• **Problem to solve**
Please return all of the data exactly as written.

• **Data for this task**
▼

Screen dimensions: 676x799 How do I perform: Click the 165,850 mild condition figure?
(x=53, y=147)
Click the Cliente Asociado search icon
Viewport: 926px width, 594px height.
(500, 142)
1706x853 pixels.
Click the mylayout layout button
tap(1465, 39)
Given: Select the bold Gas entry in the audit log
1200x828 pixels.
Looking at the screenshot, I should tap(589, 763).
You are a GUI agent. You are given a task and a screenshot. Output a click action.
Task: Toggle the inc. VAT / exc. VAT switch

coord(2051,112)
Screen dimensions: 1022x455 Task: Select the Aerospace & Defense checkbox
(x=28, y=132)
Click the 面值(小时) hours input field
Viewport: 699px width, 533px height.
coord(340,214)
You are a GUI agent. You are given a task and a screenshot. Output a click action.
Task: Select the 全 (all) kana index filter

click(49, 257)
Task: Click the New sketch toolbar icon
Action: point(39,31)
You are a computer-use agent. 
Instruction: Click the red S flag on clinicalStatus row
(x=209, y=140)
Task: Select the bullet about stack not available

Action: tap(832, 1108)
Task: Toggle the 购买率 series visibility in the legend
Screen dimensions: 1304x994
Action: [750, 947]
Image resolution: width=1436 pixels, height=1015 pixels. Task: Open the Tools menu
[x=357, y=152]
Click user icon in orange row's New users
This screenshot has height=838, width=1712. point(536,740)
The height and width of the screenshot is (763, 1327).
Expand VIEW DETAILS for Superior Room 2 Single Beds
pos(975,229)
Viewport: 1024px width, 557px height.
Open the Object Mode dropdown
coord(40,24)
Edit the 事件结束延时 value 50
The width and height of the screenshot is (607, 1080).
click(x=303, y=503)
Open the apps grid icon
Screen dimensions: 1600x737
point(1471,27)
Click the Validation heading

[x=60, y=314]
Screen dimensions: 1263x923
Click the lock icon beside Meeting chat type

▲

• **Answer to this problem**
Screen dimensions: 676x799 How do I perform: Click the 165,850 mild condition figure?
(x=53, y=147)
Click the Cliente Asociado search icon
Viewport: 926px width, 594px height.
(500, 142)
1706x853 pixels.
Click the mylayout layout button
tap(1465, 39)
Given: Select the bold Gas entry in the audit log
1200x828 pixels.
Looking at the screenshot, I should tap(589, 763).
You are a GUI agent. You are given a task and a screenshot. Output a click action.
Task: Toggle the inc. VAT / exc. VAT switch

coord(2051,112)
Screen dimensions: 1022x455 Task: Select the Aerospace & Defense checkbox
(x=28, y=132)
Click the 面值(小时) hours input field
Viewport: 699px width, 533px height.
coord(340,214)
You are a GUI agent. You are given a task and a screenshot. Output a click action.
Task: Select the 全 (all) kana index filter

click(49, 257)
Task: Click the New sketch toolbar icon
Action: point(39,31)
You are a computer-use agent. 
Instruction: Click the red S flag on clinicalStatus row
(x=209, y=140)
Task: Select the bullet about stack not available

Action: tap(832, 1108)
Task: Toggle the 购买率 series visibility in the legend
Screen dimensions: 1304x994
Action: [750, 947]
Image resolution: width=1436 pixels, height=1015 pixels. Task: Open the Tools menu
[x=357, y=152]
Click user icon in orange row's New users
This screenshot has height=838, width=1712. point(536,740)
The height and width of the screenshot is (763, 1327).
Expand VIEW DETAILS for Superior Room 2 Single Beds
pos(975,229)
Viewport: 1024px width, 557px height.
Open the Object Mode dropdown
coord(40,24)
Edit the 事件结束延时 value 50
The width and height of the screenshot is (607, 1080).
click(x=303, y=503)
Open the apps grid icon
Screen dimensions: 1600x737
point(1471,27)
Click the Validation heading

[x=60, y=314]
Screen dimensions: 1263x923
Click the lock icon beside Meeting chat type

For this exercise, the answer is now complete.